Adult male bears are roaming far and wide in search of a mate. Both male and female bears may mate several times in early summer; in fact, it’s not unusual for cubs from a single litter to each have a different father. But female bears rarely leave their home ranges; for the good of the gene pool, they let the males come find them. So adult male bears may travel long distances through various females’ home ranges.

New moms have lots of mouths to feed. Mother bears may have between one and six cubs depending on her for their survival. Natural spring and early summer food sources such as grasses and developing plants are just not as calorie-dense and nutritious as the nuts and fruits that ripen later in the year. So mother bears often need to travel further from their dens looking for food. Cubs take after their parents in several ways: they are super-smart, learn quickly and are very adaptable. So if mom teaches them to raid the garbage or bat down bird feeders or sends them in through pet doors to see what’s in the kitchen, it creates a whole new generation of problems for people and bears.

What You Can Do:

Be extra-vigilant during this extra-critical time. Follow the At-Home BearWise Basics and use the BearWise At-Home Checklist make sure there’s nothing around your property or home that will attract bears.

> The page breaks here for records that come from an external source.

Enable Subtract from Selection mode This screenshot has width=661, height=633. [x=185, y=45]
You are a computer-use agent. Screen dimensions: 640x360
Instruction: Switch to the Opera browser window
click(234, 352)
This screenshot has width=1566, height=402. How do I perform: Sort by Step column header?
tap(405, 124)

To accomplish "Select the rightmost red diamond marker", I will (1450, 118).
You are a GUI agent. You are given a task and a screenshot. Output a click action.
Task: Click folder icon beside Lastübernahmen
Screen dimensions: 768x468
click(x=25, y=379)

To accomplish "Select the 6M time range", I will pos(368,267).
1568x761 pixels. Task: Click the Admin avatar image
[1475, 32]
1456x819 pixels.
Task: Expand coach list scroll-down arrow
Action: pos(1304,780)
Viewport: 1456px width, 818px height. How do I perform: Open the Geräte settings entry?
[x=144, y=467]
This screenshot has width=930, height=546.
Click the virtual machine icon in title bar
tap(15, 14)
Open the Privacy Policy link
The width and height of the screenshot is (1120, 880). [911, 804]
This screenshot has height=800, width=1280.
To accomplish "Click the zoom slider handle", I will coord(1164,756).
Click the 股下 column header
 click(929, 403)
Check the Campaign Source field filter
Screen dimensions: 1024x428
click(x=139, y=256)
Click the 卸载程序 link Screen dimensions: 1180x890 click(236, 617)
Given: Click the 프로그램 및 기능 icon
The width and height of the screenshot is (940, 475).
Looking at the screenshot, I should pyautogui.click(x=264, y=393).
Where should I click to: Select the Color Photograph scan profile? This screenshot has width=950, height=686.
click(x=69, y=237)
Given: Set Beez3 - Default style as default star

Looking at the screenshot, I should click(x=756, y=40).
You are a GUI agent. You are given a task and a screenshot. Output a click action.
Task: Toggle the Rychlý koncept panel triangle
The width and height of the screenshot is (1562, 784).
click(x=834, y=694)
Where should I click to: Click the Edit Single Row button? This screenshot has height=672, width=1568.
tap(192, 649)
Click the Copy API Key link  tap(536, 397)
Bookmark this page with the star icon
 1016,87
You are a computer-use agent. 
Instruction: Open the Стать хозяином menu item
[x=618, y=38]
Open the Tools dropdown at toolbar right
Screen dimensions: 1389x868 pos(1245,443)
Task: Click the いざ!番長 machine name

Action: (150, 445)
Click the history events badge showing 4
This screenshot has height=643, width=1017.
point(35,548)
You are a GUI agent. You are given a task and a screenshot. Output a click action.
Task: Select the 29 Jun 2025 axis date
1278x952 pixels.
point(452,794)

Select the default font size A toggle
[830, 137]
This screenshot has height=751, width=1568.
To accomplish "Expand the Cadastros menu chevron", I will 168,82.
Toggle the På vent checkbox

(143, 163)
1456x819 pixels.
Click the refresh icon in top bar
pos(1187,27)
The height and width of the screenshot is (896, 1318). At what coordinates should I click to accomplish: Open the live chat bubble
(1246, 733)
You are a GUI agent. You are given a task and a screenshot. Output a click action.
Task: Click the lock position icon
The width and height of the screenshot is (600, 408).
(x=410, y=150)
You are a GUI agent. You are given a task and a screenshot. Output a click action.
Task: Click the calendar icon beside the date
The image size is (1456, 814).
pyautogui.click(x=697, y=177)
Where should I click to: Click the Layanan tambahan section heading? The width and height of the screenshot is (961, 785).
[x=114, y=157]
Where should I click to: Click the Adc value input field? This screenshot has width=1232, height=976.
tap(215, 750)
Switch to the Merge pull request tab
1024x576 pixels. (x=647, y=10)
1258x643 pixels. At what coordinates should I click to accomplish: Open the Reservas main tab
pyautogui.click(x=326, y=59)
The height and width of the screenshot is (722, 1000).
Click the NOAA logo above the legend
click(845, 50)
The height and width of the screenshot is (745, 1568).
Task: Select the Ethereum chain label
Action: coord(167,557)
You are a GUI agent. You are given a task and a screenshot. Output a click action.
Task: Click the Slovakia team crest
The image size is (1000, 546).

Don’t approach bears. Don’t feed bears. Don’t call all your neighbors to come watch. If the bear is headed to a safe space (for bears), just leave it alone. If you’re worried it’s at risk because it’s wandering through a densely populated area, call your state wildlife agency. And then make sure you and your neighbors have no unsecured food sources, pet food, birdseed or other attractants that would tempt it to hang around.

Thanks for living BearWise and keeping bears wild and people safe.